- _MATERIAL PROVIDED_:
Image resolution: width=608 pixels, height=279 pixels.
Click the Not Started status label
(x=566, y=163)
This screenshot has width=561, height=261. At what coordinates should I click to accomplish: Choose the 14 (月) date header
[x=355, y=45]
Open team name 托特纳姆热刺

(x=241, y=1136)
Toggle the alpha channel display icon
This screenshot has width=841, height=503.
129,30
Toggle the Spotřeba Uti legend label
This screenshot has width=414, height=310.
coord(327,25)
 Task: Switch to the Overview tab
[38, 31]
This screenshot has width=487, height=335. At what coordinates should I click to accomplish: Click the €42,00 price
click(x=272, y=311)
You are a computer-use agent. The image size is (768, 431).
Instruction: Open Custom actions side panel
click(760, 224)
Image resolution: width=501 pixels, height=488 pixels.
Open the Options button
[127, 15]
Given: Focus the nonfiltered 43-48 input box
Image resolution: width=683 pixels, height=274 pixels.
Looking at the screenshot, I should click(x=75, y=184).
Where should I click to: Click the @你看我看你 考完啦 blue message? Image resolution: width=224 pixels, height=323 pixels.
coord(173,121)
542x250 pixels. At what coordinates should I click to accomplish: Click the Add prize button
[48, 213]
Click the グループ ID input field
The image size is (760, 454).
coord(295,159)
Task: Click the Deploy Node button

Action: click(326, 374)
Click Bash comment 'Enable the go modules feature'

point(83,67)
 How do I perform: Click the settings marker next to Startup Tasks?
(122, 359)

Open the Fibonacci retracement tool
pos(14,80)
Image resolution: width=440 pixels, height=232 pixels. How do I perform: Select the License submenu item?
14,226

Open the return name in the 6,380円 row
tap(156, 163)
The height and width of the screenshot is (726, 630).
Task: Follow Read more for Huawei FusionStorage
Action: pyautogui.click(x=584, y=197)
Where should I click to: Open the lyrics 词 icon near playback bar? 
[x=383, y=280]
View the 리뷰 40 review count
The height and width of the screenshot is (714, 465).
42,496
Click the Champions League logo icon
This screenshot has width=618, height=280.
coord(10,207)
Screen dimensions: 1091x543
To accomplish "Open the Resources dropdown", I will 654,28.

- _ACTION ITEM_:
Exactly as they stand above, write out all the entries again.

- _WRITTEN SOLUTION_:
Image resolution: width=608 pixels, height=279 pixels.
Click the Not Started status label
(x=566, y=163)
This screenshot has width=561, height=261. At what coordinates should I click to accomplish: Choose the 14 (月) date header
[x=355, y=45]
Open team name 托特纳姆热刺

(x=241, y=1136)
Toggle the alpha channel display icon
This screenshot has width=841, height=503.
129,30
Toggle the Spotřeba Uti legend label
This screenshot has width=414, height=310.
coord(327,25)
 Task: Switch to the Overview tab
[38, 31]
This screenshot has width=487, height=335. At what coordinates should I click to accomplish: Click the €42,00 price
click(x=272, y=311)
You are a computer-use agent. The image size is (768, 431).
Instruction: Open Custom actions side panel
click(760, 224)
Image resolution: width=501 pixels, height=488 pixels.
Open the Options button
[127, 15]
Given: Focus the nonfiltered 43-48 input box
Image resolution: width=683 pixels, height=274 pixels.
Looking at the screenshot, I should click(x=75, y=184).
Where should I click to: Click the @你看我看你 考完啦 blue message? Image resolution: width=224 pixels, height=323 pixels.
coord(173,121)
542x250 pixels. At what coordinates should I click to accomplish: Click the Add prize button
[48, 213]
Click the グループ ID input field
The image size is (760, 454).
coord(295,159)
Task: Click the Deploy Node button

Action: click(326, 374)
Click Bash comment 'Enable the go modules feature'

point(83,67)
 How do I perform: Click the settings marker next to Startup Tasks?
(122, 359)

Open the Fibonacci retracement tool
pos(14,80)
Image resolution: width=440 pixels, height=232 pixels. How do I perform: Select the License submenu item?
14,226

Open the return name in the 6,380円 row
tap(156, 163)
The height and width of the screenshot is (726, 630).
Task: Follow Read more for Huawei FusionStorage
Action: pyautogui.click(x=584, y=197)
Where should I click to: Open the lyrics 词 icon near playback bar? 
[x=383, y=280]
View the 리뷰 40 review count
The height and width of the screenshot is (714, 465).
42,496
Click the Champions League logo icon
This screenshot has width=618, height=280.
coord(10,207)
Screen dimensions: 1091x543
To accomplish "Open the Resources dropdown", I will 654,28.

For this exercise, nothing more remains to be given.